The task: Repeat the material below word for word, keeping every line as it is.

(Records for locating words and elements)
▽

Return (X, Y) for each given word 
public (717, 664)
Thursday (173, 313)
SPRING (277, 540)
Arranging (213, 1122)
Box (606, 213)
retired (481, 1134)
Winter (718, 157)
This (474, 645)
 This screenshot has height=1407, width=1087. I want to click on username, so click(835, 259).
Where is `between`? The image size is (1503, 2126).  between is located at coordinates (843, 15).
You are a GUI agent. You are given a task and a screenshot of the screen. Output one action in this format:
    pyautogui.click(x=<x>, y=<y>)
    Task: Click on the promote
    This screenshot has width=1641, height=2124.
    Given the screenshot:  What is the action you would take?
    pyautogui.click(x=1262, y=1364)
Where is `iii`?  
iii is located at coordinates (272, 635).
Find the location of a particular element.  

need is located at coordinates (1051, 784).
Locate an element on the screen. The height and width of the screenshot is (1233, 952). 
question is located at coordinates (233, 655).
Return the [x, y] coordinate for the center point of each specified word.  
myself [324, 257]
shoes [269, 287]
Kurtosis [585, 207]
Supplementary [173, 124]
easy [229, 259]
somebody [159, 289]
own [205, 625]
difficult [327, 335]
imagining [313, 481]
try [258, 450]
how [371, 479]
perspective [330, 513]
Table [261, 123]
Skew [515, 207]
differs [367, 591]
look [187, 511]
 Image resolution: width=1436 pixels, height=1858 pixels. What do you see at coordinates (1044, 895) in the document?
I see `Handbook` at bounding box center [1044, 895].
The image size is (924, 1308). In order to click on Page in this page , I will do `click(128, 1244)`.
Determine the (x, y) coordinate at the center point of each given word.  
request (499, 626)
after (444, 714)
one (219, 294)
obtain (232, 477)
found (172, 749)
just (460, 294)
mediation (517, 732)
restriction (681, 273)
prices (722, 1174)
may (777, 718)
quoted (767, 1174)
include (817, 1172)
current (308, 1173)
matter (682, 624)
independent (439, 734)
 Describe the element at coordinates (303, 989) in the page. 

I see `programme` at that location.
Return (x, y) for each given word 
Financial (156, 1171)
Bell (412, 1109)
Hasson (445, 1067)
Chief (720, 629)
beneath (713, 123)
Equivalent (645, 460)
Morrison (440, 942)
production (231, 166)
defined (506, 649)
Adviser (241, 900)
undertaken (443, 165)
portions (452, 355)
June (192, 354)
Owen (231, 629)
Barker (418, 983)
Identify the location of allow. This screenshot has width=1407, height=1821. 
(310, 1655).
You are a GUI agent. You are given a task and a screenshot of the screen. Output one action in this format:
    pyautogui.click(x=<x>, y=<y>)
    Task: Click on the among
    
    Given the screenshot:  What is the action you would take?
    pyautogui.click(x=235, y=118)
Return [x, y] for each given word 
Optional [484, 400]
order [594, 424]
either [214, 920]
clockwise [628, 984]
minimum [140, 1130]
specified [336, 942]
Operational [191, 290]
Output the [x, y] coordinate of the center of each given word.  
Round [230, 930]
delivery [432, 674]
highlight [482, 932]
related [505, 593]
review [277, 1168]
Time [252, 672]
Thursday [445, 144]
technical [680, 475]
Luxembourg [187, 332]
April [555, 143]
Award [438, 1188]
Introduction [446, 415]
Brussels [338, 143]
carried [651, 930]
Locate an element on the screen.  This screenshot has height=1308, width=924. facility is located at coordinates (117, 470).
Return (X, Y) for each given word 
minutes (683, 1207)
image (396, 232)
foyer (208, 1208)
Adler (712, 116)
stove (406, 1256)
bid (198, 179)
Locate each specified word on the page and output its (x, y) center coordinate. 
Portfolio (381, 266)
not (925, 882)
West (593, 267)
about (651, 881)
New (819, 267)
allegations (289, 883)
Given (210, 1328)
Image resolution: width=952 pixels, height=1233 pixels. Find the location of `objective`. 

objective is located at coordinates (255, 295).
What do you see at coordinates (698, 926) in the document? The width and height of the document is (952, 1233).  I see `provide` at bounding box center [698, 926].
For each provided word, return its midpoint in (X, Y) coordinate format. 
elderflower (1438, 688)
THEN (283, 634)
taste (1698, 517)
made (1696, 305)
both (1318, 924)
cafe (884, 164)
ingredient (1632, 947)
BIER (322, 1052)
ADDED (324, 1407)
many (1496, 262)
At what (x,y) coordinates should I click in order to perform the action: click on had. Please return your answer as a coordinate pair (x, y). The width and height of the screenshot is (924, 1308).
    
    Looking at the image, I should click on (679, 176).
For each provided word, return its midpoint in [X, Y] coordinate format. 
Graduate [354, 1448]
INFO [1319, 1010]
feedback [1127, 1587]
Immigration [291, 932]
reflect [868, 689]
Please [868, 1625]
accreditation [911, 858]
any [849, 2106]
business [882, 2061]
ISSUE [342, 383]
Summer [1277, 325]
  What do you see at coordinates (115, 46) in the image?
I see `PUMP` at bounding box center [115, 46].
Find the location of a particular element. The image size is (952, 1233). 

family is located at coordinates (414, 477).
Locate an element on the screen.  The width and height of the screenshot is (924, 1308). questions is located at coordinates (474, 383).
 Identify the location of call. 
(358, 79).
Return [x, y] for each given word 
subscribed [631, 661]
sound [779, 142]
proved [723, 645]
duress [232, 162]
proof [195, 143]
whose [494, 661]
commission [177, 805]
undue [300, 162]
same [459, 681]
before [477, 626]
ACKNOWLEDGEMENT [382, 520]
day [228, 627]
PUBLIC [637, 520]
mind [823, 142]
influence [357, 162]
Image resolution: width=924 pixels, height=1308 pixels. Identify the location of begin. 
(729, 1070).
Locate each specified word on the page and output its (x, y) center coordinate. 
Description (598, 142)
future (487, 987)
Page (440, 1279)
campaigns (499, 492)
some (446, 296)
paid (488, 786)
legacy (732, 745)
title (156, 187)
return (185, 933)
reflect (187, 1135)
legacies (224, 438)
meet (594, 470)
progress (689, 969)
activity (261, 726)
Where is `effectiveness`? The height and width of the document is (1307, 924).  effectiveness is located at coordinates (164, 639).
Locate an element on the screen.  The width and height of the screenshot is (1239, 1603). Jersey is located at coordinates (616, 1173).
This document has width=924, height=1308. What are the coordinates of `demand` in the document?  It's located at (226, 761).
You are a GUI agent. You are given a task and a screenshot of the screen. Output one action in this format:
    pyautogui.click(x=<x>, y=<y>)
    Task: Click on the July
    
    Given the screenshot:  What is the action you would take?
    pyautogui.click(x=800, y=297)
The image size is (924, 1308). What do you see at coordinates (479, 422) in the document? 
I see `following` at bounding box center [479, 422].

△

Result of this exercise:
Return (X, Y) for each given word 
public (717, 664)
Thursday (173, 313)
SPRING (277, 540)
Arranging (213, 1122)
Box (606, 213)
retired (481, 1134)
Winter (718, 157)
This (474, 645)
 This screenshot has height=1407, width=1087. I want to click on username, so click(835, 259).
Where is `between`? The image size is (1503, 2126).  between is located at coordinates (843, 15).
You are a GUI agent. You are given a task and a screenshot of the screen. Output one action in this format:
    pyautogui.click(x=<x>, y=<y>)
    Task: Click on the promote
    This screenshot has width=1641, height=2124.
    Given the screenshot:  What is the action you would take?
    pyautogui.click(x=1262, y=1364)
Where is `iii`?  
iii is located at coordinates (272, 635).
Find the location of a particular element.  

need is located at coordinates (1051, 784).
Locate an element on the screen. The height and width of the screenshot is (1233, 952). 
question is located at coordinates (233, 655).
Return the [x, y] coordinate for the center point of each specified word.  
myself [324, 257]
shoes [269, 287]
Kurtosis [585, 207]
Supplementary [173, 124]
easy [229, 259]
somebody [159, 289]
own [205, 625]
difficult [327, 335]
imagining [313, 481]
try [258, 450]
how [371, 479]
perspective [330, 513]
Table [261, 123]
Skew [515, 207]
differs [367, 591]
look [187, 511]
 Image resolution: width=1436 pixels, height=1858 pixels. What do you see at coordinates (1044, 895) in the document?
I see `Handbook` at bounding box center [1044, 895].
The image size is (924, 1308). In order to click on Page in this page , I will do `click(128, 1244)`.
Determine the (x, y) coordinate at the center point of each given word.  
request (499, 626)
after (444, 714)
one (219, 294)
obtain (232, 477)
found (172, 749)
just (460, 294)
mediation (517, 732)
restriction (681, 273)
prices (722, 1174)
may (777, 718)
quoted (767, 1174)
include (817, 1172)
current (308, 1173)
matter (682, 624)
independent (439, 734)
 Describe the element at coordinates (303, 989) in the page. 

I see `programme` at that location.
Return (x, y) for each given word 
Financial (156, 1171)
Bell (412, 1109)
Hasson (445, 1067)
Chief (720, 629)
beneath (713, 123)
Equivalent (645, 460)
Morrison (440, 942)
production (231, 166)
defined (506, 649)
Adviser (241, 900)
undertaken (443, 165)
portions (452, 355)
June (192, 354)
Owen (231, 629)
Barker (418, 983)
Identify the location of allow. This screenshot has width=1407, height=1821. 
(310, 1655).
You are a GUI agent. You are given a task and a screenshot of the screen. Output one action in this format:
    pyautogui.click(x=<x>, y=<y>)
    Task: Click on the among
    
    Given the screenshot:  What is the action you would take?
    pyautogui.click(x=235, y=118)
Return [x, y] for each given word 
Optional [484, 400]
order [594, 424]
either [214, 920]
clockwise [628, 984]
minimum [140, 1130]
specified [336, 942]
Operational [191, 290]
Output the [x, y] coordinate of the center of each given word.  
Round [230, 930]
delivery [432, 674]
highlight [482, 932]
related [505, 593]
review [277, 1168]
Time [252, 672]
Thursday [445, 144]
technical [680, 475]
Luxembourg [187, 332]
April [555, 143]
Award [438, 1188]
Introduction [446, 415]
Brussels [338, 143]
carried [651, 930]
Locate an element on the screen.  This screenshot has height=1308, width=924. facility is located at coordinates (117, 470).
Return (X, Y) for each given word 
minutes (683, 1207)
image (396, 232)
foyer (208, 1208)
Adler (712, 116)
stove (406, 1256)
bid (198, 179)
Locate each specified word on the page and output its (x, y) center coordinate. 
Portfolio (381, 266)
not (925, 882)
West (593, 267)
about (651, 881)
New (819, 267)
allegations (289, 883)
Given (210, 1328)
Image resolution: width=952 pixels, height=1233 pixels. Find the location of `objective`. 

objective is located at coordinates (255, 295).
What do you see at coordinates (698, 926) in the document? The width and height of the document is (952, 1233).  I see `provide` at bounding box center [698, 926].
For each provided word, return its midpoint in (X, Y) coordinate format. 
elderflower (1438, 688)
THEN (283, 634)
taste (1698, 517)
made (1696, 305)
both (1318, 924)
cafe (884, 164)
ingredient (1632, 947)
BIER (322, 1052)
ADDED (324, 1407)
many (1496, 262)
At what (x,y) coordinates should I click in order to perform the action: click on had. Please return your answer as a coordinate pair (x, y). The width and height of the screenshot is (924, 1308).
    
    Looking at the image, I should click on (679, 176).
For each provided word, return its midpoint in [X, Y] coordinate format. 
Graduate [354, 1448]
INFO [1319, 1010]
feedback [1127, 1587]
Immigration [291, 932]
reflect [868, 689]
Please [868, 1625]
accreditation [911, 858]
any [849, 2106]
business [882, 2061]
ISSUE [342, 383]
Summer [1277, 325]
  What do you see at coordinates (115, 46) in the image?
I see `PUMP` at bounding box center [115, 46].
Find the location of a particular element. The image size is (952, 1233). 

family is located at coordinates (414, 477).
Locate an element on the screen.  The width and height of the screenshot is (924, 1308). questions is located at coordinates (474, 383).
 Identify the location of call. 
(358, 79).
Return [x, y] for each given word 
subscribed [631, 661]
sound [779, 142]
proved [723, 645]
duress [232, 162]
proof [195, 143]
whose [494, 661]
commission [177, 805]
undue [300, 162]
same [459, 681]
before [477, 626]
ACKNOWLEDGEMENT [382, 520]
day [228, 627]
PUBLIC [637, 520]
mind [823, 142]
influence [357, 162]
Image resolution: width=924 pixels, height=1308 pixels. Identify the location of begin. 
(729, 1070).
Locate each specified word on the page and output its (x, y) center coordinate. 
Description (598, 142)
future (487, 987)
Page (440, 1279)
campaigns (499, 492)
some (446, 296)
paid (488, 786)
legacy (732, 745)
title (156, 187)
return (185, 933)
reflect (187, 1135)
legacies (224, 438)
meet (594, 470)
progress (689, 969)
activity (261, 726)
Where is `effectiveness`? The height and width of the document is (1307, 924).  effectiveness is located at coordinates (164, 639).
Locate an element on the screen.  The width and height of the screenshot is (1239, 1603). Jersey is located at coordinates (616, 1173).
This document has width=924, height=1308. What are the coordinates of `demand` in the document?  It's located at (226, 761).
You are a GUI agent. You are given a task and a screenshot of the screen. Output one action in this format:
    pyautogui.click(x=<x>, y=<y>)
    Task: Click on the July
    
    Given the screenshot:  What is the action you would take?
    pyautogui.click(x=800, y=297)
The image size is (924, 1308). What do you see at coordinates (479, 422) in the document? 
I see `following` at bounding box center [479, 422].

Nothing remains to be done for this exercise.